Earlier on this month I took part in a renal/kidney conference at Hammersmith Hospital.  This was, for me, an excellent one day meeting on kidney lupus, organised by the Hammersmith Hospital nephrologists, Liz Lightstone and Megan Griffiths.  My job was to review the effects of the antiphospholipid syndrome on the kidney (not simply kidney thrombosis, but also kidney artery and vein occlusion).

For me, it was a journey back in time.  Surprisingly, perhaps, I had not been back to Hammersmith for 25 years, since I had left for St Thomas’ Hospital in 1985.  It is an example of how time flies – especially when one is busy.  “The Hammersmith” has changed little – a slightly dingy collection of buildings snuggled up to the high walls of Wormwood Scrubs prison.

My memories of the Hammersmith are still vivid – for it was here that we described the antiphospholipid syndrome.  The ward rounds, the animated discussions of our cases, the presentation of our findings to the ‘grand rounds’ – and, in 1982, the major presentation of the syndrome to the ‘Heberden Round’ – the annual meeting of the British Society of Rheumatology.

In particular, the vivid memories of so many of my research fellows who played such an active part in the description of the syndrome – Dr Helen Englert (Australia), Dr Genevieve Derne (Belgium), Dr Charles Mackworth-Young (London), Dr Bernie Colaco (London), Dr Mee-Ling Boey (Singapore) and later, Dr Aziz Gharavi (Iran), Dr Nigel Harris (Jamaica) and Dr Ron Asherson (Cape Town).
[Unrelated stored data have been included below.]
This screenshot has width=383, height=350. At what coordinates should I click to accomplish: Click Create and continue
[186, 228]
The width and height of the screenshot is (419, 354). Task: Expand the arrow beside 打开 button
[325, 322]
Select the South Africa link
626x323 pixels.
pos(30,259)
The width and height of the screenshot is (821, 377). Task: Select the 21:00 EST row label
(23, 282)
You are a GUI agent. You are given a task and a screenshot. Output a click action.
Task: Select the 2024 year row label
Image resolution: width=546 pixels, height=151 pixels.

And the memory of the first ‘world’ conference on APS (35 registrants) held at Hammersmith.  And the day on 26th November 1983, when our Lancet research paper on labs methods for detecting antiphospholipid antibodies was published – when we celebrated by going to an Italian café for lunch in nearby Shepherd’s Bush!

Patient of the Month

Mrs IB (61) was referred to me by an old friend Pat England, a semi-retired orthopaedic surgeon.  Her history was one of ‘classical’ Hughes Syndrome, with lifelong migraine, one DVT, balance problems and deteriorating memory.  Interestingly, her daughter also had a history of severe migraine, having had to spend two to three days each month in the school ‘darkness’ sick room.
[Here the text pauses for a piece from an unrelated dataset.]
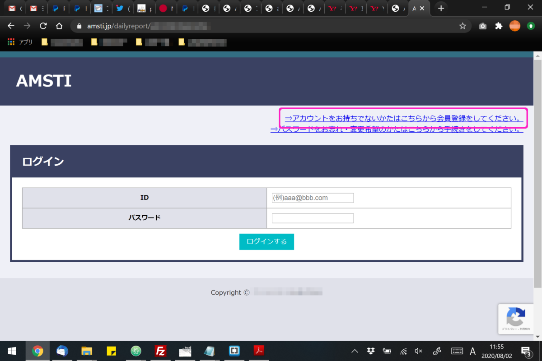Open the アプリ apps list in bookmarks bar
The height and width of the screenshot is (361, 542).
click(x=19, y=42)
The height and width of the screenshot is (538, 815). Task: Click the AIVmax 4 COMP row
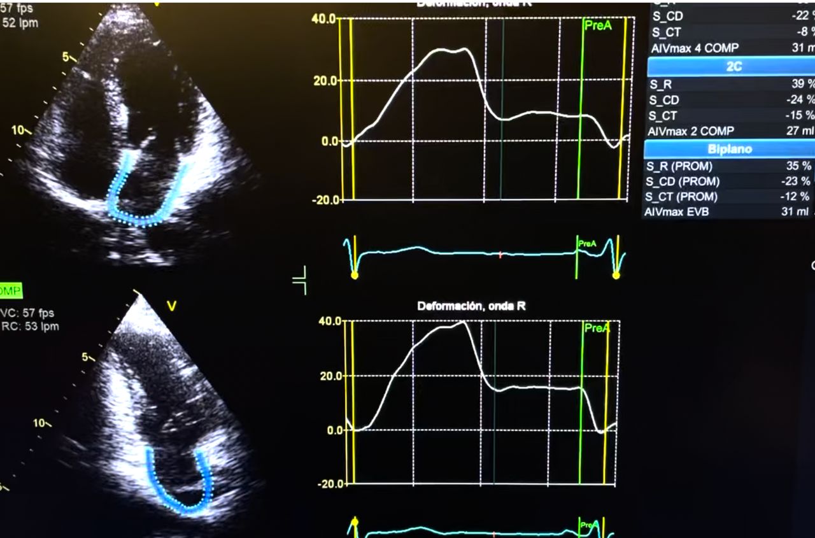click(730, 48)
Mrs IB’s past history was otherwise ‘uneventful’ apart from two years previously having three fractured metatarsal bones in the foot.

She was tested for antiphospholipid antibodies and found positive.  She was started on low-dose aspirin (with the possibility of a heparin trial if aspirin was less than successful).

What is this patient teaching us?

Look at the last part of the history: three spontaneous fractures of the toe bones (metatarsals).

Some years ago, at St Thomas’ hospital, we noticed a ‘run’ of Hughes Syndrome patients with seemingly spontaneous fractures of the bones in the feet.

This condition – widely known as ‘march fracture’ following its description in some army recruits after long training marches, was always regarded as a simple stress fracture.

Following our observations in St Thomas’, we rapidly collected a series of a dozen or more patients with Hughes Syndrome who had had similar ‘march fractures’.  (Dr Sangle, one of our able research fellows was largely instrumental in following up on these patients).  It seemed more than a coincidence to us, and suggested that the bones, just like other organs, might suffer from impaired circulation in Hughes Syndrome.

Since our publication on this association, a number of similar observations have appeared including ‘spontaneous’ fractures of ribs, vertebrae and other bones.

Whilst this complication of Hughes Syndrome is rare, it does widen the spectrum of the disease to include orthopaedics.

Until now, the impact of the syndrome on the speciality of orthopaedics was largely limited to the (important) matter of pre-operative blood screening for ‘sticky blood’ prior to knee or hip surgery.

Now it seems the ripples are spreading more widely.